[Collected data entries]
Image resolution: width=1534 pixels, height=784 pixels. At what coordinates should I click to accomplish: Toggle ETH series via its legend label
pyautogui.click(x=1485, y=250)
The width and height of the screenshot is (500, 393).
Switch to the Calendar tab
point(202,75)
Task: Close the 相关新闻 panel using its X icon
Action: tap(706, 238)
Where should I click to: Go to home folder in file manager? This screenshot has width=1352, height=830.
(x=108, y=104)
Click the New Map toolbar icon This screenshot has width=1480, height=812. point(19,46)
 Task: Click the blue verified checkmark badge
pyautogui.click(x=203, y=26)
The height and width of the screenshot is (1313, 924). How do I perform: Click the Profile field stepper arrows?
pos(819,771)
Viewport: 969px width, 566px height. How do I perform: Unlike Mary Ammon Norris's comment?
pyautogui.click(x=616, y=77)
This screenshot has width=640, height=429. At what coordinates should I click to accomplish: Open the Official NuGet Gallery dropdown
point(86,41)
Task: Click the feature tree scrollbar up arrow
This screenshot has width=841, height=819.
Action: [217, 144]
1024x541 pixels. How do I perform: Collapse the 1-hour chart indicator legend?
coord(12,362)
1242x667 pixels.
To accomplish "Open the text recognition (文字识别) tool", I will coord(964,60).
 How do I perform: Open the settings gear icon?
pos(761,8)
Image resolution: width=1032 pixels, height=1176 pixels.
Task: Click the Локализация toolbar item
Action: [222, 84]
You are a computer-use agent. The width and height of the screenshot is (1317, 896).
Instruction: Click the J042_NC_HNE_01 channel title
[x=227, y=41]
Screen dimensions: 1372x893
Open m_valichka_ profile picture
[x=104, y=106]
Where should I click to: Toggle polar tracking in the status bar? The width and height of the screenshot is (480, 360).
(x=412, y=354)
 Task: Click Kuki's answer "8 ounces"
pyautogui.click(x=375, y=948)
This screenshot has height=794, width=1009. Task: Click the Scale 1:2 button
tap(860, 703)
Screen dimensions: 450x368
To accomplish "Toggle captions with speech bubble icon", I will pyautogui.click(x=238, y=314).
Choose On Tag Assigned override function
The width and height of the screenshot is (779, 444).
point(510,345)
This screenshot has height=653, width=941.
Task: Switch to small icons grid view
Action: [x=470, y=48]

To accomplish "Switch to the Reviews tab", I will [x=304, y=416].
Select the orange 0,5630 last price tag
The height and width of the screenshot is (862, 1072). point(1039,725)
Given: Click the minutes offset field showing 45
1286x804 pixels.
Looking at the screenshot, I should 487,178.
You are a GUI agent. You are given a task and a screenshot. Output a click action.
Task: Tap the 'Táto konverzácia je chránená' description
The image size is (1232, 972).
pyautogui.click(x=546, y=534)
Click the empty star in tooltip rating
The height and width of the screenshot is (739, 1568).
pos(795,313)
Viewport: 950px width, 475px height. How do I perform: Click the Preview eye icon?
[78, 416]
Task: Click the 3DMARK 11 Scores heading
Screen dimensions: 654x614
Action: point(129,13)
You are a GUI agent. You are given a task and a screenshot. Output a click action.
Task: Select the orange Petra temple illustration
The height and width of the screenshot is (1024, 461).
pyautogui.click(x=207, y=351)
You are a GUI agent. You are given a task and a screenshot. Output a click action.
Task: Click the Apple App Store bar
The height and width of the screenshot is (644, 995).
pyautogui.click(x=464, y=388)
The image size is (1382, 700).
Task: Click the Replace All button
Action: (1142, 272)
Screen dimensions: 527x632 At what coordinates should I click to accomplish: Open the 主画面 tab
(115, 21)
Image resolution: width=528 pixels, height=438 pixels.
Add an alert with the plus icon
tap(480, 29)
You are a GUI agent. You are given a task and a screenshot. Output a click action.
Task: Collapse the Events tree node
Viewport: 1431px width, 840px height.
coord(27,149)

## HOW TO COMPLETE THIS TASK
Write out all of the records once more, exactly.

## RESPONSE BOX
Image resolution: width=1534 pixels, height=784 pixels. At what coordinates should I click to accomplish: Toggle ETH series via its legend label
pyautogui.click(x=1485, y=250)
The width and height of the screenshot is (500, 393).
Switch to the Calendar tab
point(202,75)
Task: Close the 相关新闻 panel using its X icon
Action: tap(706, 238)
Where should I click to: Go to home folder in file manager? This screenshot has width=1352, height=830.
(x=108, y=104)
Click the New Map toolbar icon This screenshot has width=1480, height=812. point(19,46)
 Task: Click the blue verified checkmark badge
pyautogui.click(x=203, y=26)
The height and width of the screenshot is (1313, 924). How do I perform: Click the Profile field stepper arrows?
pos(819,771)
Viewport: 969px width, 566px height. How do I perform: Unlike Mary Ammon Norris's comment?
pyautogui.click(x=616, y=77)
This screenshot has width=640, height=429. At what coordinates should I click to accomplish: Open the Official NuGet Gallery dropdown
point(86,41)
Task: Click the feature tree scrollbar up arrow
This screenshot has width=841, height=819.
Action: [217, 144]
1024x541 pixels. How do I perform: Collapse the 1-hour chart indicator legend?
coord(12,362)
1242x667 pixels.
To accomplish "Open the text recognition (文字识别) tool", I will coord(964,60).
 How do I perform: Open the settings gear icon?
pos(761,8)
Image resolution: width=1032 pixels, height=1176 pixels.
Task: Click the Локализация toolbar item
Action: [222, 84]
You are a computer-use agent. The width and height of the screenshot is (1317, 896).
Instruction: Click the J042_NC_HNE_01 channel title
[x=227, y=41]
Screen dimensions: 1372x893
Open m_valichka_ profile picture
[x=104, y=106]
Where should I click to: Toggle polar tracking in the status bar? The width and height of the screenshot is (480, 360).
(x=412, y=354)
 Task: Click Kuki's answer "8 ounces"
pyautogui.click(x=375, y=948)
This screenshot has height=794, width=1009. Task: Click the Scale 1:2 button
tap(860, 703)
Screen dimensions: 450x368
To accomplish "Toggle captions with speech bubble icon", I will pyautogui.click(x=238, y=314).
Choose On Tag Assigned override function
The width and height of the screenshot is (779, 444).
point(510,345)
This screenshot has height=653, width=941.
Task: Switch to small icons grid view
Action: [x=470, y=48]

To accomplish "Switch to the Reviews tab", I will [x=304, y=416].
Select the orange 0,5630 last price tag
The height and width of the screenshot is (862, 1072). point(1039,725)
Given: Click the minutes offset field showing 45
1286x804 pixels.
Looking at the screenshot, I should 487,178.
You are a GUI agent. You are given a task and a screenshot. Output a click action.
Task: Tap the 'Táto konverzácia je chránená' description
The image size is (1232, 972).
pyautogui.click(x=546, y=534)
Click the empty star in tooltip rating
The height and width of the screenshot is (739, 1568).
pos(795,313)
Viewport: 950px width, 475px height. How do I perform: Click the Preview eye icon?
[78, 416]
Task: Click the 3DMARK 11 Scores heading
Screen dimensions: 654x614
Action: point(129,13)
You are a GUI agent. You are given a task and a screenshot. Output a click action.
Task: Select the orange Petra temple illustration
The height and width of the screenshot is (1024, 461).
pyautogui.click(x=207, y=351)
You are a GUI agent. You are given a task and a screenshot. Output a click action.
Task: Click the Apple App Store bar
The height and width of the screenshot is (644, 995).
pyautogui.click(x=464, y=388)
The image size is (1382, 700).
Task: Click the Replace All button
Action: (1142, 272)
Screen dimensions: 527x632 At what coordinates should I click to accomplish: Open the 主画面 tab
(115, 21)
Image resolution: width=528 pixels, height=438 pixels.
Add an alert with the plus icon
tap(480, 29)
You are a GUI agent. You are given a task and a screenshot. Output a click action.
Task: Collapse the Events tree node
Viewport: 1431px width, 840px height.
coord(27,149)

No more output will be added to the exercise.